EL : Vous dites qu’il a marqué votre carrière. Pourquoi ?

MPS : Pour sa façon d’aborder la musique, son attachement au rythme qui donne à l’œuvre une vie permanente, pour sa générosité et sa façon d’enseigner. Il a donné des cours chez lui à partir de 1979 à des pianistes qui venaient de partout, il s’est rendu dans des universités d’été dans le monde (au Canada, au Mexique). Il faisait une analyse de la musique vouée à l’interprétation. Un précurseur des répertoires nouveaux. Il a été un pilier de la préparation de mon premier disque…

EL : Ce style de musique est devenu le vôtre ?

MPS : Je défends beaucoup la musique de mes contemporains. Je donne des concerts où je joue surtout le 20e siècle et les contemporains. Dans mes programmes, je reprends un peu les propositions d’Helffer qui étaient de mettre les œuvres en miroir. Si je joue des auteurs du début du 20e, je les mets en miroir avec mon répertoire des auteurs du passé.

EL : Mettre en miroir est jouer l’une puis l’autre ?

MPS : Voilà. L’une aide à l’écoute de l’autre. À écouter les contemporains, on commence à écouter autrement la musique du passé, à donner une autre lumière sur la lecture des musiques du passé. Il faut dire qu’en 1999 à Paris, j’ai connu la pianiste Odile Delangle qui m’a poussée à suivre des cours chez d’autres artistes et grâce à qui j’ai rencontré Claude Helffer. Une grande période pour moi ; je me suis dit que la vie, ce n’est que du printemps. Car venant des périodes sombres du Chili, j’arrive ici et personne ne me demande mon nom, mon prénom ; elle joue, elle ne joue pas, c’est bon ! C’était un cadeau. Je n’étais pas pianiste à cause de 1987. Ici, j’avais cette liberté de m’exprimer musicalement sans qu’on me demande si j’avais mal à mes dix doigts.

L’attachée culturelle

EL : Quel est le travail d’une attachée culturelle ?
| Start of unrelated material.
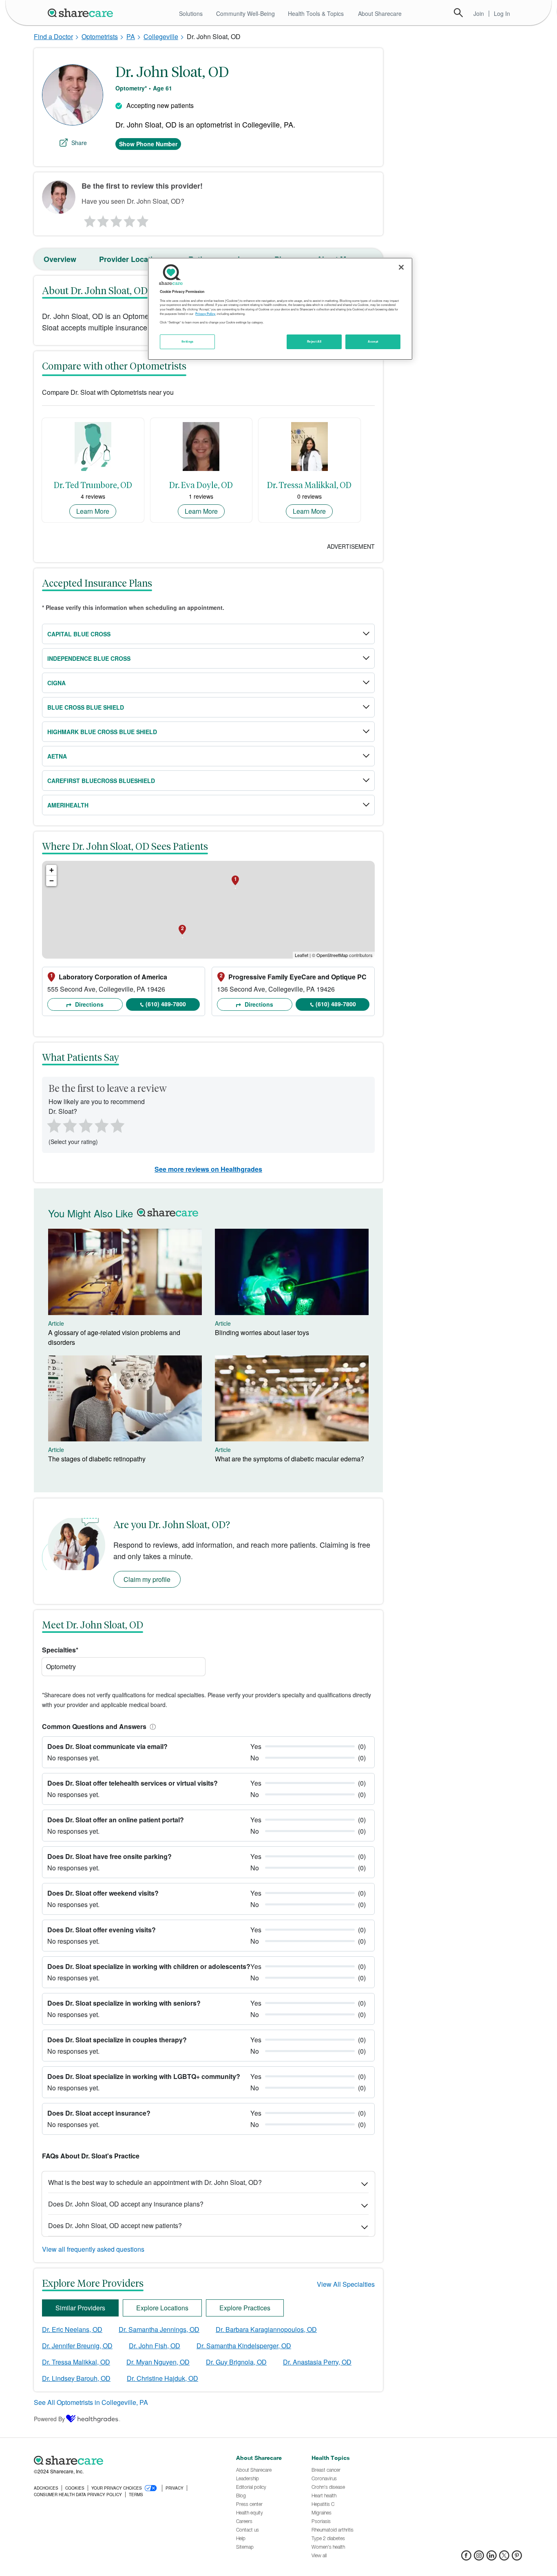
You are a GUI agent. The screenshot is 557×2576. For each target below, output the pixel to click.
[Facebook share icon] (466, 2558)
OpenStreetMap (332, 955)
MPS : Faire rayonner la culture chilienne en France. Quand des artistes chiliens ont des projets en France, mon rôle est de les soutenir, de les aider à ce qu’ils puissent se produire. J’essaie d’ouvrir des portes, les guider, favoriser des prises de contact, faciliter les démarches en France de gens qui veulent faire venir un artiste chilien… Je peux aussi signer des accords pour des échanges entre le Chili et la France, ce qui permet de consolider les liens d’amitié franco-chilienne. L’ambassade du Chili est, par exemple, partenaire institutionnel dans l’organisation des Belles Latinas mises sur pied par Espaces latinos (il y aura quatre auteurs chiliens en novembre).

Trois disques déjà…

EL : Vous en êtes à votre troisième disque.
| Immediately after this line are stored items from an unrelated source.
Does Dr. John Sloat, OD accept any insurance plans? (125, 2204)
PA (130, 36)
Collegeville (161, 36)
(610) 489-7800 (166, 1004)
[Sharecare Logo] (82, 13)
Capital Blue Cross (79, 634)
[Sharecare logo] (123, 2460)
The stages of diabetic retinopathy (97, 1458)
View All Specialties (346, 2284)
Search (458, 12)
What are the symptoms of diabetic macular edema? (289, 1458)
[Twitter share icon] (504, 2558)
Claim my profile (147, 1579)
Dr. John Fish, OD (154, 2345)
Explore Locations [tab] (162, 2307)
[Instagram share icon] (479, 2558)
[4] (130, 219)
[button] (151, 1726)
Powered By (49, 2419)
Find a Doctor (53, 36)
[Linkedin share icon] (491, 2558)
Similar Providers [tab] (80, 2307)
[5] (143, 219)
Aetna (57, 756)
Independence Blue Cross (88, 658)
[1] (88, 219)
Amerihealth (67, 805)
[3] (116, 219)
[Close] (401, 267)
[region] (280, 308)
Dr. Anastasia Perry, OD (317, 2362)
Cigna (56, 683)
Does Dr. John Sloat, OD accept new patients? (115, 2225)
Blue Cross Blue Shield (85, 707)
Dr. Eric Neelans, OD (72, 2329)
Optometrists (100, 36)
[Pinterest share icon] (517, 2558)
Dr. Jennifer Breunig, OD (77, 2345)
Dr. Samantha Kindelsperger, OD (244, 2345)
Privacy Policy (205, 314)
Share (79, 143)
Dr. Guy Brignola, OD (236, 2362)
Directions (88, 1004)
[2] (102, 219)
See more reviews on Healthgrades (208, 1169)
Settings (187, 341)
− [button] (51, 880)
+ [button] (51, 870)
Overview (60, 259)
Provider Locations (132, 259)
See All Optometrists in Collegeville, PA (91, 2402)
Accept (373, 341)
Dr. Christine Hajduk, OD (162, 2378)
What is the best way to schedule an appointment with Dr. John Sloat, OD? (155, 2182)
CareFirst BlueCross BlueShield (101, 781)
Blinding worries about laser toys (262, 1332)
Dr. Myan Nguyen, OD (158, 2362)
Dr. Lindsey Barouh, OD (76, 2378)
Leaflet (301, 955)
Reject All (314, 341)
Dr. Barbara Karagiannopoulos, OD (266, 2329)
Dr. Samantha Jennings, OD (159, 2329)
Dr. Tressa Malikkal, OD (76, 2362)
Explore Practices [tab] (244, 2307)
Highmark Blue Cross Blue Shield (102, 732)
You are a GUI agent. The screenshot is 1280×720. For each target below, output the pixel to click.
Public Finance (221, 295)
MPS : Le premier en 2003 s’appelle Piano-Piano. C’est un résumé des dix années précédentes mais aussi un hommage à une grande pianiste chilienne Cecilia Plaza. Elle m’a fait découvrir un monde musical qui m’a permis de m’exprimer autrement ; elle m’a donné un autre répertoire dans une période où je me reconstruisais. À travers l’interprétation de Cecilia Plaza, ce disque est aussi un hommage à Cirilo Vila. Vila a formé toute une génération de compositeurs chiliens dans les catacombes de la dictature, puisque les cours avaient été fermés. Le deuxième disque (2013) est intitulé Études d’Interprétation : un répertoire historique pour la mémoire à 40 ans du coup d’État, mais aussi un hommage aux grands maîtres et compositeurs d’aujourd’hui et aux auteurs latino-américains de 1920 à nos jours. [Ce disque a été primé par les associations Clef Resmusica et 4 diapasons, ndlr].
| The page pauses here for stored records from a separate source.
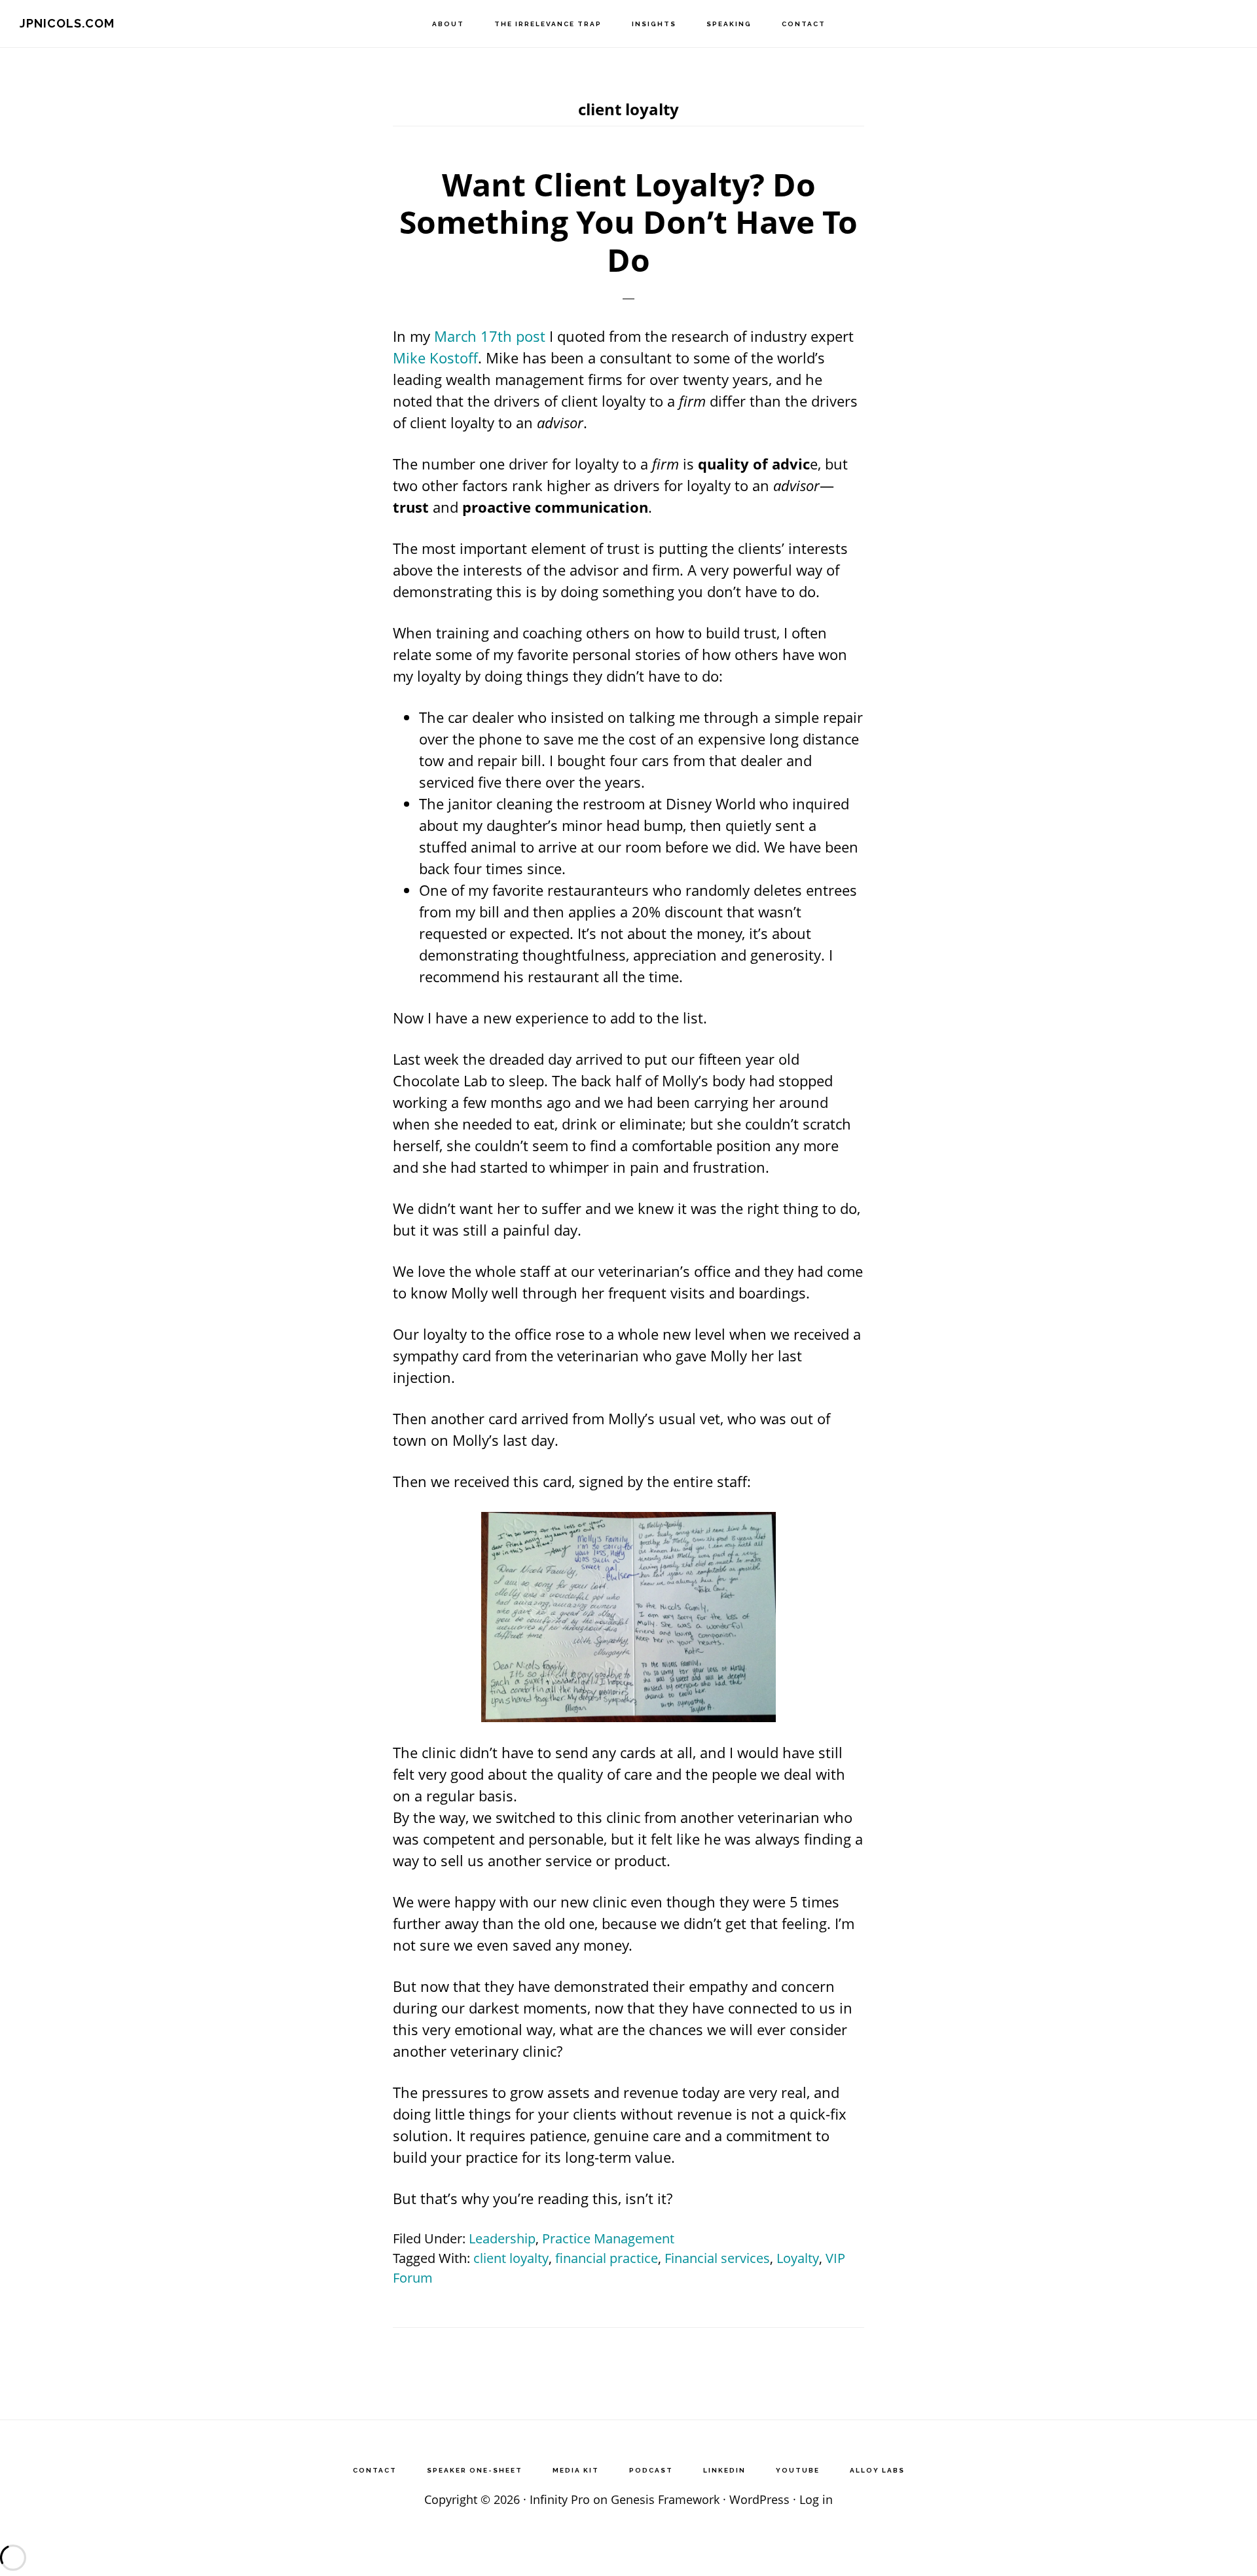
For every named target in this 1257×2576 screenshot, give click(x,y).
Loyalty (797, 2258)
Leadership (502, 2238)
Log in (816, 2499)
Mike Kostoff (435, 357)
EL : Votre troisième disque, La Caja Mágica vient de sortir. Selon la critique Victoria Okada de Resmusica c’est « un exploit pianistique remarquable […] qui nous aide à comprendre la musique d’aujourd’hui en suggérant un modèle d’interprétation de cette dernière. »

MPS : Mon travail d’attachée culturelle est très important et occupe la plupart de mon temps mais je continue les concerts et j’espère publier un quatrième disque fin 2015… (3)


Propos recueillis par Jac FORTON

Cet article est à retrouver dans son intégralité, dans le numéro double 285/286 de la revue Espaces Latinos.
(1) Claudio Arrau  (Chili 1903-1991) : un des plus grands pianistes du 20e siècle, spécialiste de Chopin, Liszt ou Beethoven.
(2) Claude Helffer (1922-2004) : pianiste français particulièrement connu pour ses interprétations de la musique du 20e siècle.